*What this task involves:*
Would you please set down, word for word, the lines from the one with "Go up one level with arrow icon" through the final line of the data below, omitting any pictures?

*Provided data:*
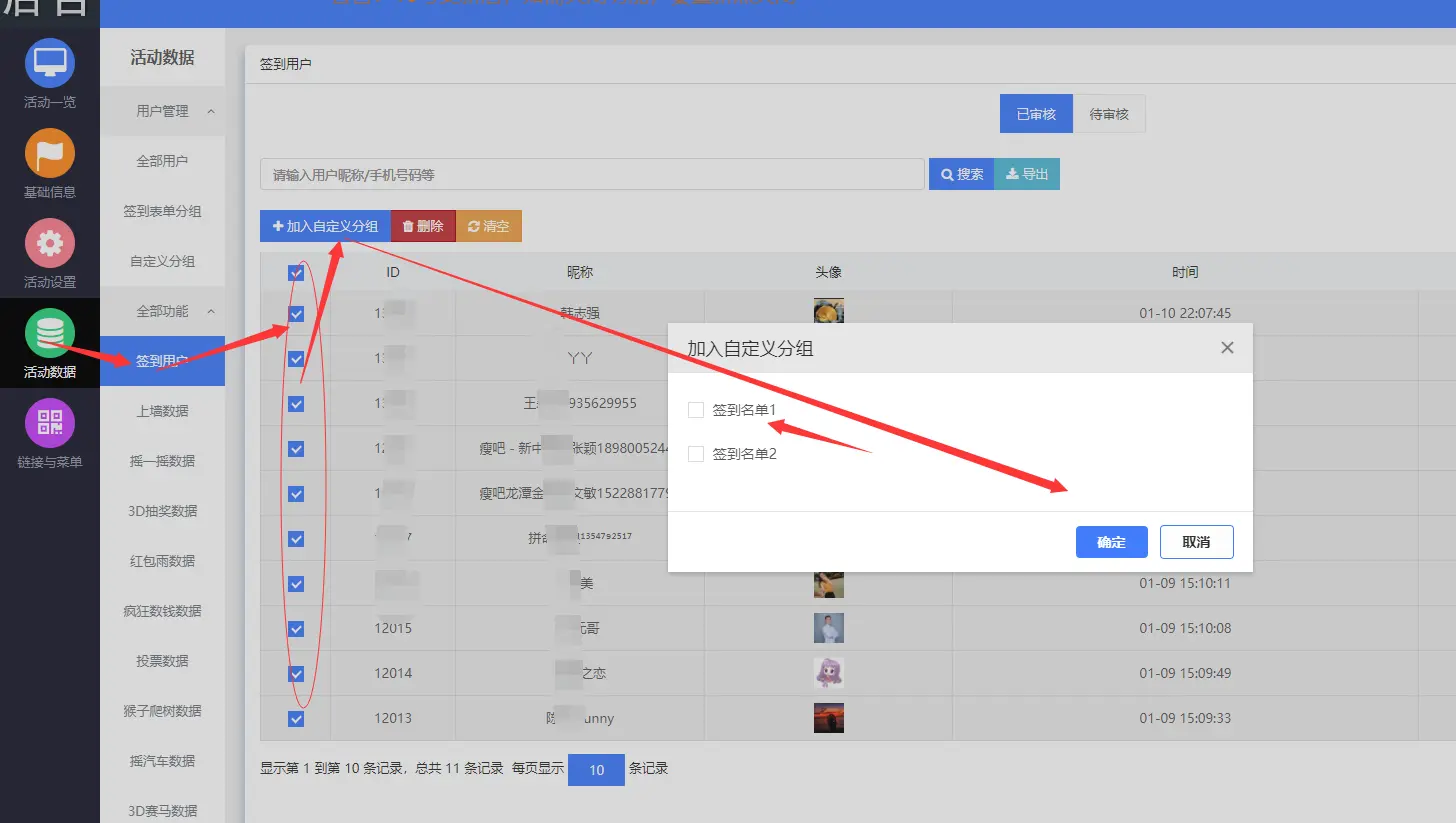Click the 确定 button in dialog

(1111, 542)
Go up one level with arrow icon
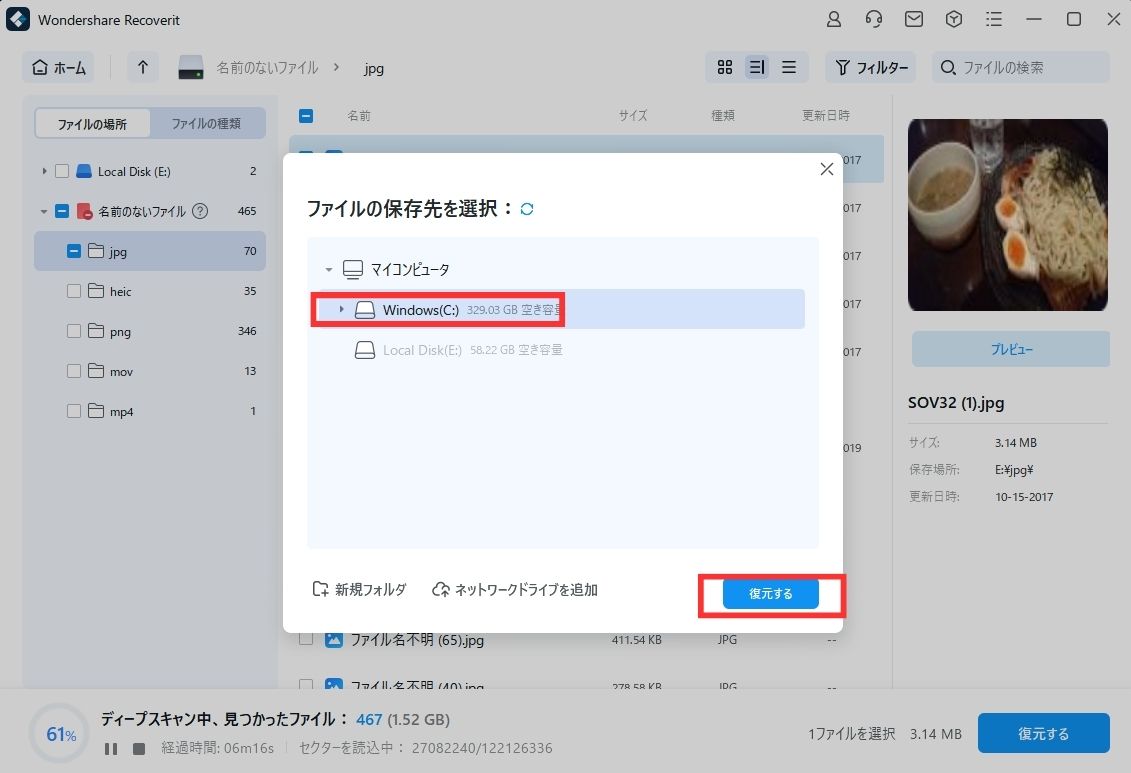1131x773 pixels. pyautogui.click(x=143, y=67)
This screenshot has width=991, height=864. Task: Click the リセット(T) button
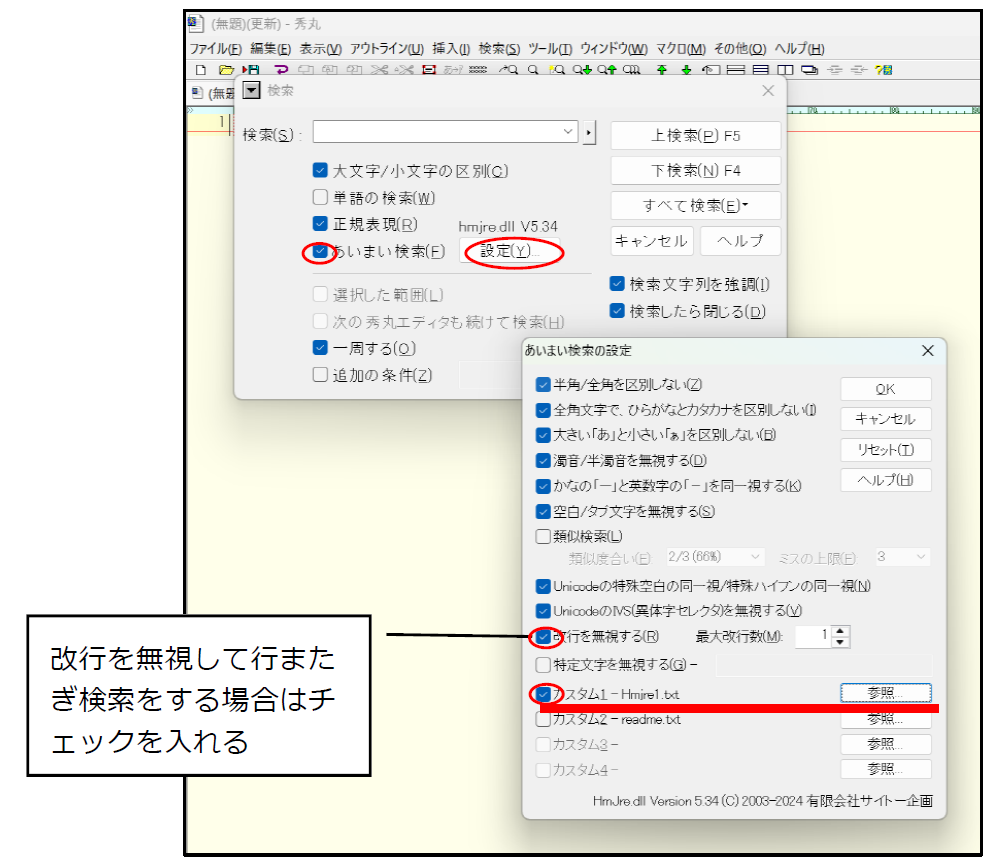click(885, 450)
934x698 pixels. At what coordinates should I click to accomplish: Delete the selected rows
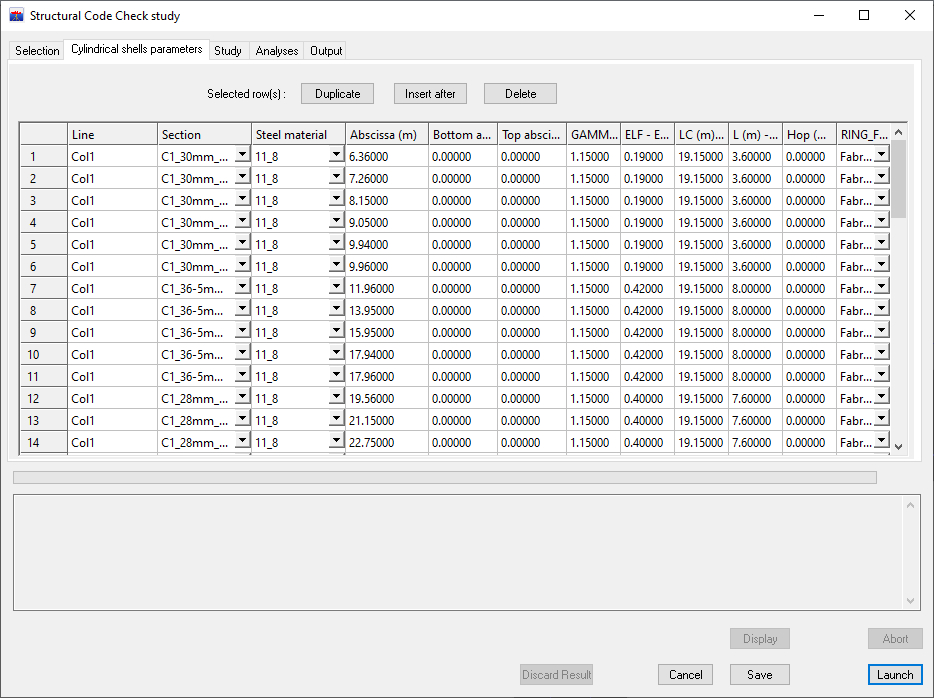(520, 94)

*Reply to the task:*
Go up one level with arrow icon
1131x773 pixels. pyautogui.click(x=143, y=67)
This screenshot has width=991, height=864. Task: Click the リセット(T) button
click(885, 450)
934x698 pixels. At what coordinates should I click to accomplish: Delete the selected rows
(520, 94)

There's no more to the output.